I do not believe that the given equation can be assumed to be a valid general equation for determining tubing weights; because the substitution of D*d to replace "(D^2 - d^2)" in a the standard equation: (D^2 - d^2) * pi/4 * t (thickness of the plate) for the volume of metal in a cylinder is not valid.
The only way I can see the above equation being valid is if it is for a specific O.D. I.D. ratio tube; where, for example, d = D/2 and the 2 is one of the factors included in the 160 divisor value.
The D*D in above equation is only the equivalent of D^2 in the standard formula: D^2 * pi/4 * t for the volume of metal in a solid round bar.
I also performed trials using the standard density for a number of metals in the equation and none resulted in the 160 divisor value.
The equation I presented is only valid for a solid steel blank, see attached picture.
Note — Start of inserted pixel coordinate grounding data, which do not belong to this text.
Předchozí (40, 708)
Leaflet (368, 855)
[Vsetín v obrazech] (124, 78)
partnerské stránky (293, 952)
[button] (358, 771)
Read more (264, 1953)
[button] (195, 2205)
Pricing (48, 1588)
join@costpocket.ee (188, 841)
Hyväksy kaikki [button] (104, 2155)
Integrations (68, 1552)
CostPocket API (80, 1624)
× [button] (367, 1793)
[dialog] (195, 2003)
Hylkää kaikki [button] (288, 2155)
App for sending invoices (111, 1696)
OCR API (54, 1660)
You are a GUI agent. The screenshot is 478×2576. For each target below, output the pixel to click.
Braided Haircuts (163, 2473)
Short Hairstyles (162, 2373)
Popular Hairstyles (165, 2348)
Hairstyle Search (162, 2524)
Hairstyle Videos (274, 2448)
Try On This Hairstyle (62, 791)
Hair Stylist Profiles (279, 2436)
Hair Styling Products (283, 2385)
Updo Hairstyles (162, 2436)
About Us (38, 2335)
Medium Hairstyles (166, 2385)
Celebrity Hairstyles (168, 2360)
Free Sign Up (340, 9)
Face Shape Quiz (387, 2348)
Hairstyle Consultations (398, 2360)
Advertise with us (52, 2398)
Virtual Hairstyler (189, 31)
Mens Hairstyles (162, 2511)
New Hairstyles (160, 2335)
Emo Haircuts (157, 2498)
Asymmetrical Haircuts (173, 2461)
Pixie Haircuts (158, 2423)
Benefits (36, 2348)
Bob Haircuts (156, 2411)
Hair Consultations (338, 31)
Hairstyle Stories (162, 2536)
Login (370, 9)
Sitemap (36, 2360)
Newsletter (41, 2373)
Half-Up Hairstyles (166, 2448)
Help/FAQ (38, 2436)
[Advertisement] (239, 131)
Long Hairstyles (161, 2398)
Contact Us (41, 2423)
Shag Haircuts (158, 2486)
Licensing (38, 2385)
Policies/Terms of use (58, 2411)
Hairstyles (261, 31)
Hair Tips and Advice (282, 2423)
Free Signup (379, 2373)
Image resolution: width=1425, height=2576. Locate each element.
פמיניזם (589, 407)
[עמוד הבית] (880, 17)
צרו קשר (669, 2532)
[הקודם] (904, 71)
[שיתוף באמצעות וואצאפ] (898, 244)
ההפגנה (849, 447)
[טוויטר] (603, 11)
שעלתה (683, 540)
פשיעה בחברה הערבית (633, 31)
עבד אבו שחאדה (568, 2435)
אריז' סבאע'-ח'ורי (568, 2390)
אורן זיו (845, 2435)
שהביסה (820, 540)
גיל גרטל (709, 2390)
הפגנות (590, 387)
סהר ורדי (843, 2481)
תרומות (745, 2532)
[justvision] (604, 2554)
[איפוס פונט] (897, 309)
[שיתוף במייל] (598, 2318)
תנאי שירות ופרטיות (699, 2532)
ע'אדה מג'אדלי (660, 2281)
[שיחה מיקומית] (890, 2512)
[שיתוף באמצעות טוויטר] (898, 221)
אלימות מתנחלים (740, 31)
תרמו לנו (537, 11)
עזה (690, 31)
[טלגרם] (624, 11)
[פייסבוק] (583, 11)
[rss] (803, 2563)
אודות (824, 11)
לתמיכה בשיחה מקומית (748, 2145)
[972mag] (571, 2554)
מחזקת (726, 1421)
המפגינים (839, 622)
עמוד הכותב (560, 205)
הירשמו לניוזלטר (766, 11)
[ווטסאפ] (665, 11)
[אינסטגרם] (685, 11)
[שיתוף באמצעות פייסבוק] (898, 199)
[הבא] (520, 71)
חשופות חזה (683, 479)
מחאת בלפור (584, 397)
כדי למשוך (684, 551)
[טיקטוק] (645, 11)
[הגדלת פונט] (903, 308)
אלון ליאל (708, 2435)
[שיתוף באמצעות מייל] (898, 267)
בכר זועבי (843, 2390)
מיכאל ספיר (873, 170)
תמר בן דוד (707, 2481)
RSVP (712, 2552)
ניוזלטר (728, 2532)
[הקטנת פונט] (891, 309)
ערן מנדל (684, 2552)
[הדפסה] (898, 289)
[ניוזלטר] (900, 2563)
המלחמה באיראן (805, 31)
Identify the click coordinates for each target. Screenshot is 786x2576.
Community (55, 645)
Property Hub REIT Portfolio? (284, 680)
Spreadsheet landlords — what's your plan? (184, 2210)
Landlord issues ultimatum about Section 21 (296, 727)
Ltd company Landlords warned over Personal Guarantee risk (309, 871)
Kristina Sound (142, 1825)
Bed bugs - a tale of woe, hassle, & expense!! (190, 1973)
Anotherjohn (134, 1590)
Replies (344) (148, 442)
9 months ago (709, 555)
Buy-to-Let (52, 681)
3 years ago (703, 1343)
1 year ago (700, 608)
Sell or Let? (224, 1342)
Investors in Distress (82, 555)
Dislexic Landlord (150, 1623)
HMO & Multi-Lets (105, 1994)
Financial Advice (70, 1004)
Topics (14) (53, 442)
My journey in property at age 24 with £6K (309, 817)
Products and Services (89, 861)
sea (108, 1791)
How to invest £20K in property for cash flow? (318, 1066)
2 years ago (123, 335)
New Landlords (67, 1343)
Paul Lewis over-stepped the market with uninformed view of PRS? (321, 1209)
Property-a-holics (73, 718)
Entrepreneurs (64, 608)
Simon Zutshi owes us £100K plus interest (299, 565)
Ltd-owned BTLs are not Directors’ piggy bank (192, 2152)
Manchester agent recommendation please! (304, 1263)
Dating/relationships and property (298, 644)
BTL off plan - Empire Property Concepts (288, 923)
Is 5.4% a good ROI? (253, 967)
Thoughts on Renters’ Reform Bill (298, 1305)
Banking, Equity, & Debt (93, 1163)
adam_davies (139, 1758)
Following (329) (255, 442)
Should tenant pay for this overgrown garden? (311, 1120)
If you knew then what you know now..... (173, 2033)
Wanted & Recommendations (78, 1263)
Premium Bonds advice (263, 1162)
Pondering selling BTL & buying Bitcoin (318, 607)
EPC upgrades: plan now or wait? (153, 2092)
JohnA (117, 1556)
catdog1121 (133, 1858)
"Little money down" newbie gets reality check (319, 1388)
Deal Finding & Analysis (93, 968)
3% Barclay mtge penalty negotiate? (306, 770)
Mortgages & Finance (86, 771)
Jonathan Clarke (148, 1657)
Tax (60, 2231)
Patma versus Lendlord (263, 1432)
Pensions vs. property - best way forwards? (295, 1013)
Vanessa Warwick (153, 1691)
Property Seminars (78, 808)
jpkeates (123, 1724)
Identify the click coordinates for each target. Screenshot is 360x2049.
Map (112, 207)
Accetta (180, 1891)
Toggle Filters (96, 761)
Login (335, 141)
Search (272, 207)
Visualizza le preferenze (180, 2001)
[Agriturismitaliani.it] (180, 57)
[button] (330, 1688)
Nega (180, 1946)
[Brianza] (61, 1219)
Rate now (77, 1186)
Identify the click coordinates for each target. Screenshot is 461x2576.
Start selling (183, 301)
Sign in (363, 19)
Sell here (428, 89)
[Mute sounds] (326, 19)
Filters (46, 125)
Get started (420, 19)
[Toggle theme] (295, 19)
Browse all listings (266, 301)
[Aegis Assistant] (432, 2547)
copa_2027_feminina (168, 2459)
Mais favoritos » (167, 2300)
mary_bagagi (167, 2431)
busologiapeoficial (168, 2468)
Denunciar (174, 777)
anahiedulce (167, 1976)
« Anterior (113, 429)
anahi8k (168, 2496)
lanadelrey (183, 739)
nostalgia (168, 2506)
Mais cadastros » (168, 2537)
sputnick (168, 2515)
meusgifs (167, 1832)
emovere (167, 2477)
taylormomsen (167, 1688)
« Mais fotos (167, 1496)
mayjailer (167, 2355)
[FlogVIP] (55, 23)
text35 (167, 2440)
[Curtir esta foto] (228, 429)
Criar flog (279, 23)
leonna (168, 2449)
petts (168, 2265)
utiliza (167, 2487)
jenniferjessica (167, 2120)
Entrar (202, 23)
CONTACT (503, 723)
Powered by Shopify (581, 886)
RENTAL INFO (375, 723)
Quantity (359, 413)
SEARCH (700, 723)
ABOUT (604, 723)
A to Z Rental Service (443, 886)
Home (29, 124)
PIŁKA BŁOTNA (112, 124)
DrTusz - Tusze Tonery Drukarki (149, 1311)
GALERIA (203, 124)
Pakirmohd, what units are you using for this equation? Meters? centimeters? millimeters? Inches? And for weight... Pounds? kilograms?
Thanks,
Will
Dear Will,
It's mm.
Pakirmohd, please forgive my confusion, while I realize the correct geometrical term for a solid cylindrical shape is a "cylinder", in the ********** in which I have worked this term is principally utilized to indicate a tubular item and "round bar" is the term used to identify a solid cylinder of material.
1/160 = 0.0063 as a multiplier and I cannot find a single material units of density that will convert this to the generally acceptable density value of .283 lb/ft^3 or 489 lb/ft^3 for basic steel.
In addition to Will1234's request for the units, can you also attach a copy of the original document giving this equation?
It's great answer with perfect calculation.